Stored items from a collection:
===

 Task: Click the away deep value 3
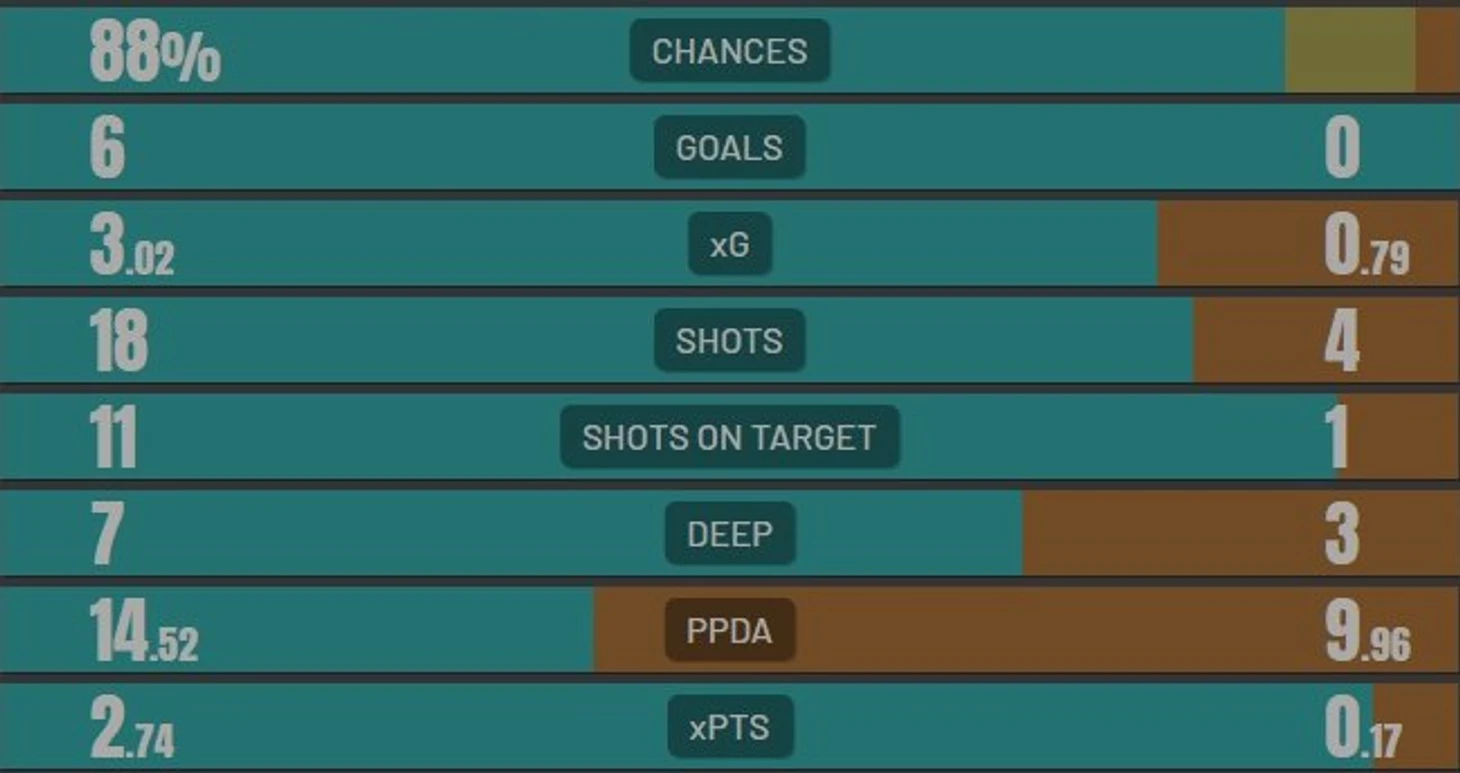1342,535
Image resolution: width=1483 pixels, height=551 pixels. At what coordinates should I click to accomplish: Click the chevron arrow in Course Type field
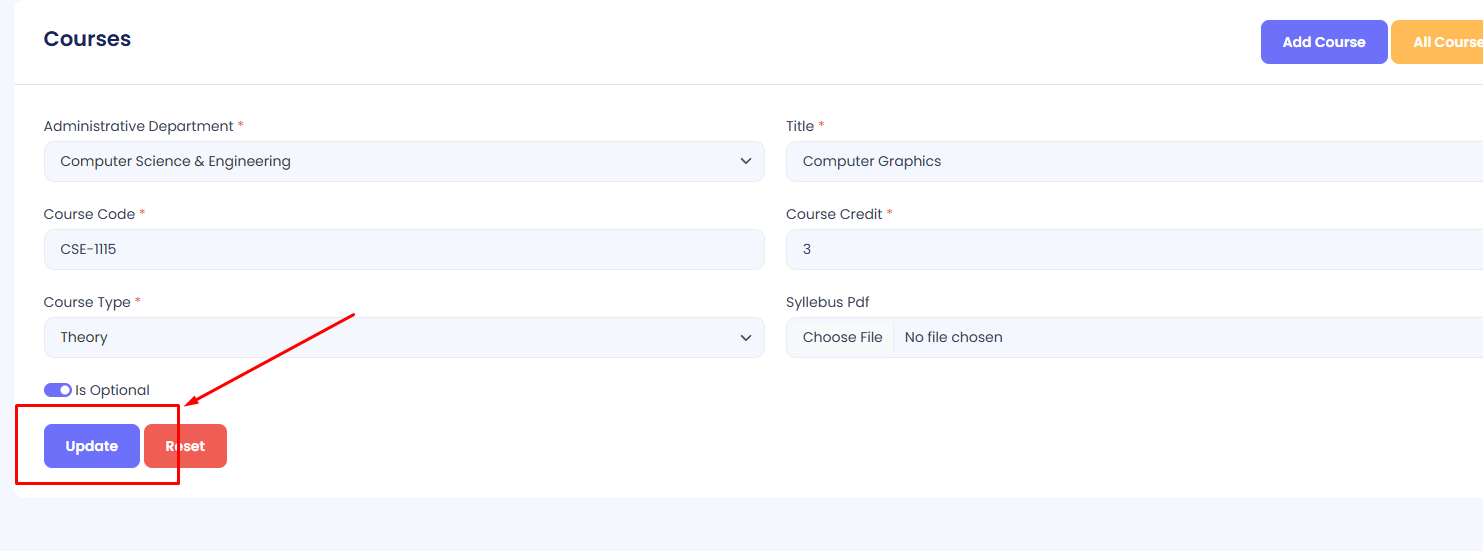(746, 338)
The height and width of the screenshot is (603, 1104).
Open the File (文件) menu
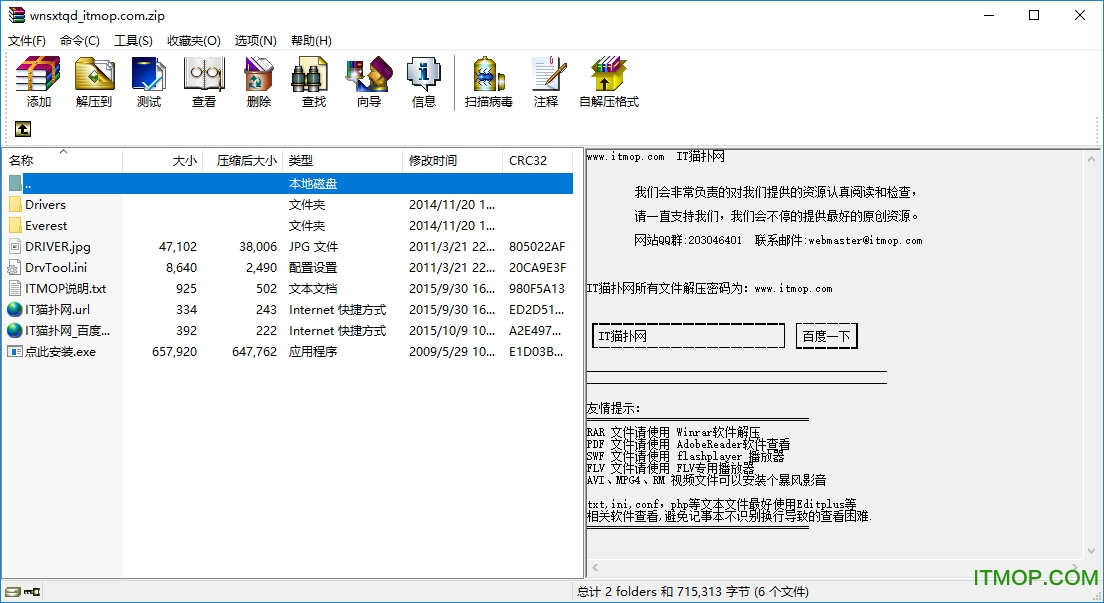click(27, 41)
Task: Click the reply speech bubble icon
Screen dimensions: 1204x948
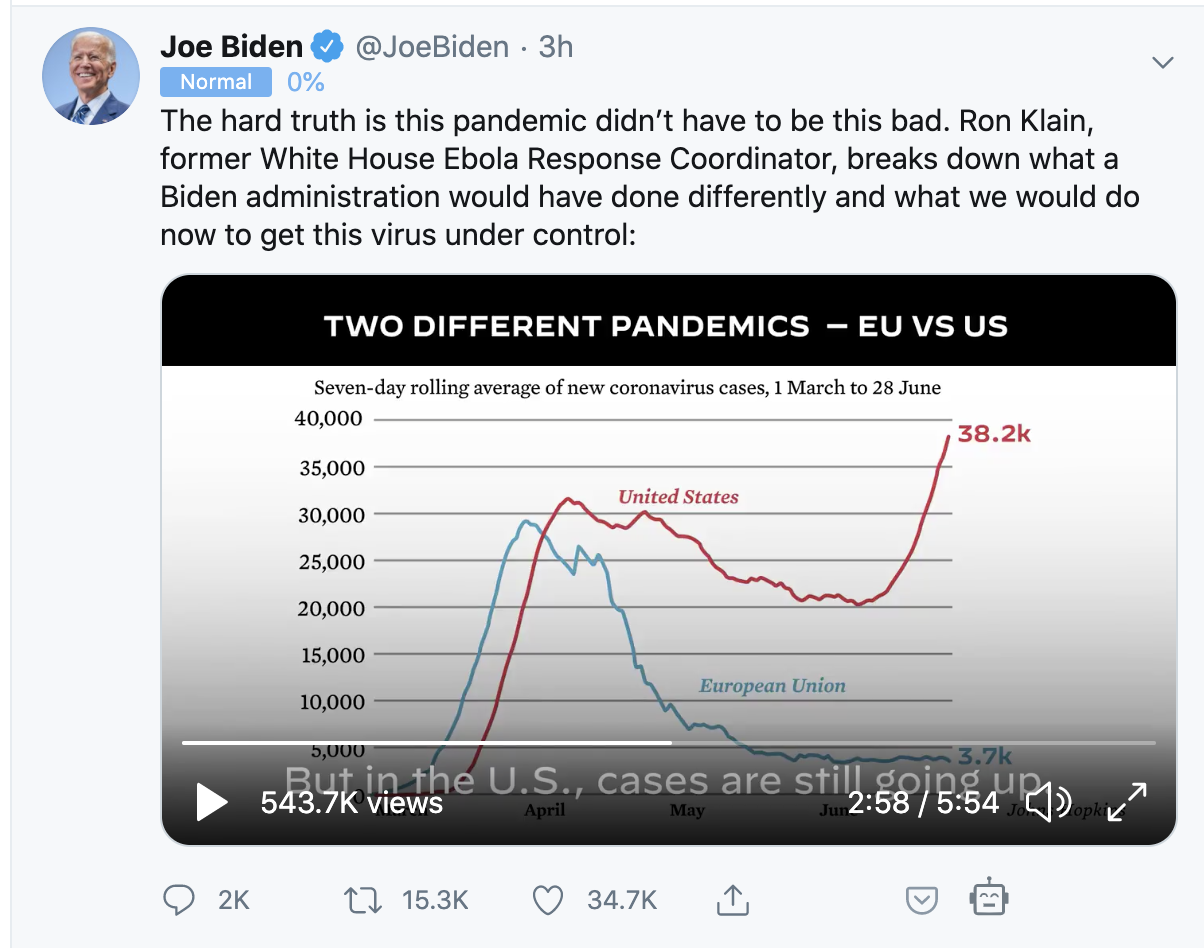Action: (x=178, y=900)
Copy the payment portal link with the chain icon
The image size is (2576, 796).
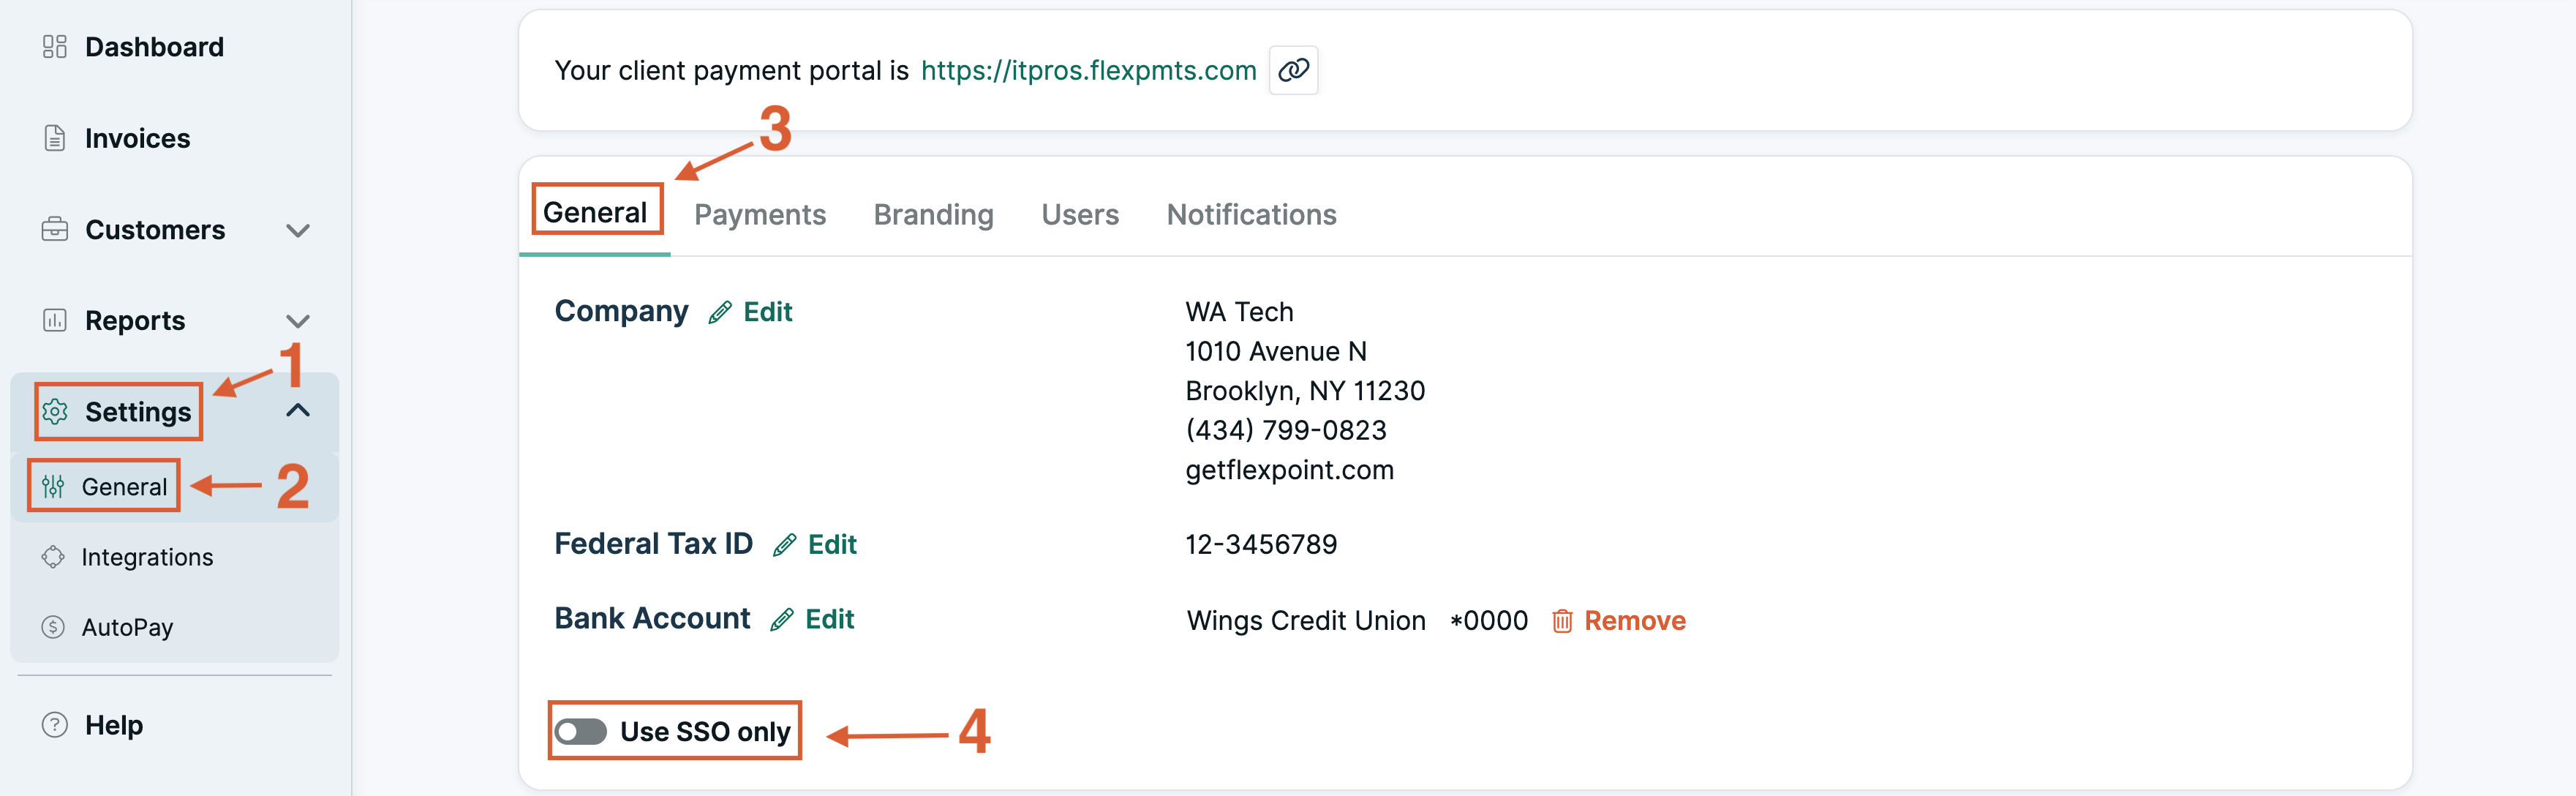click(x=1293, y=70)
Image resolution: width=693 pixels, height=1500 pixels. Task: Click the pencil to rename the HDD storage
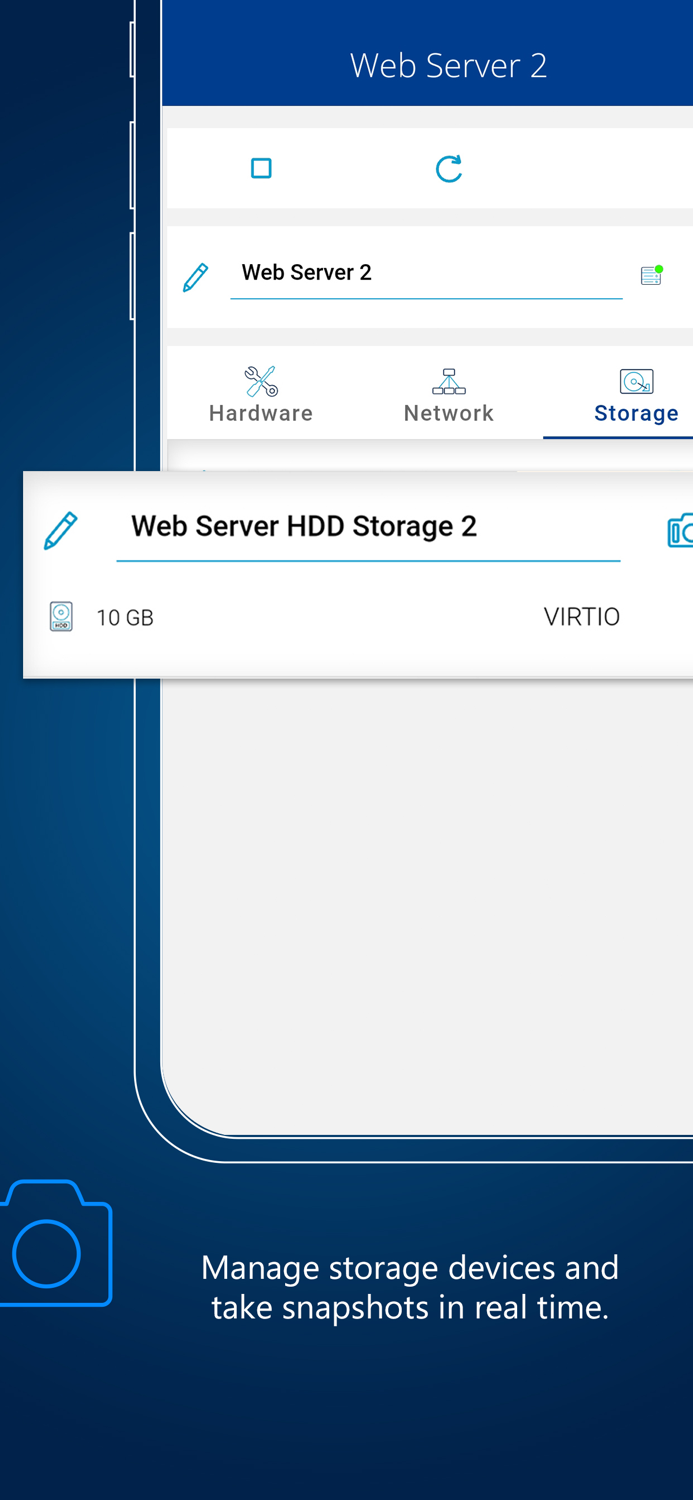point(60,530)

===

* EXERCISE: From the line containing "The image size is (2576, 796)." to the end of the data above, give those lines again verbatim, with both endpoints included and no images.

* ANSWER TO THE EXERCISE:
The image size is (2576, 796).
click(x=1293, y=70)
Image resolution: width=693 pixels, height=1500 pixels. Task: Click the pencil to rename the HDD storage
point(60,530)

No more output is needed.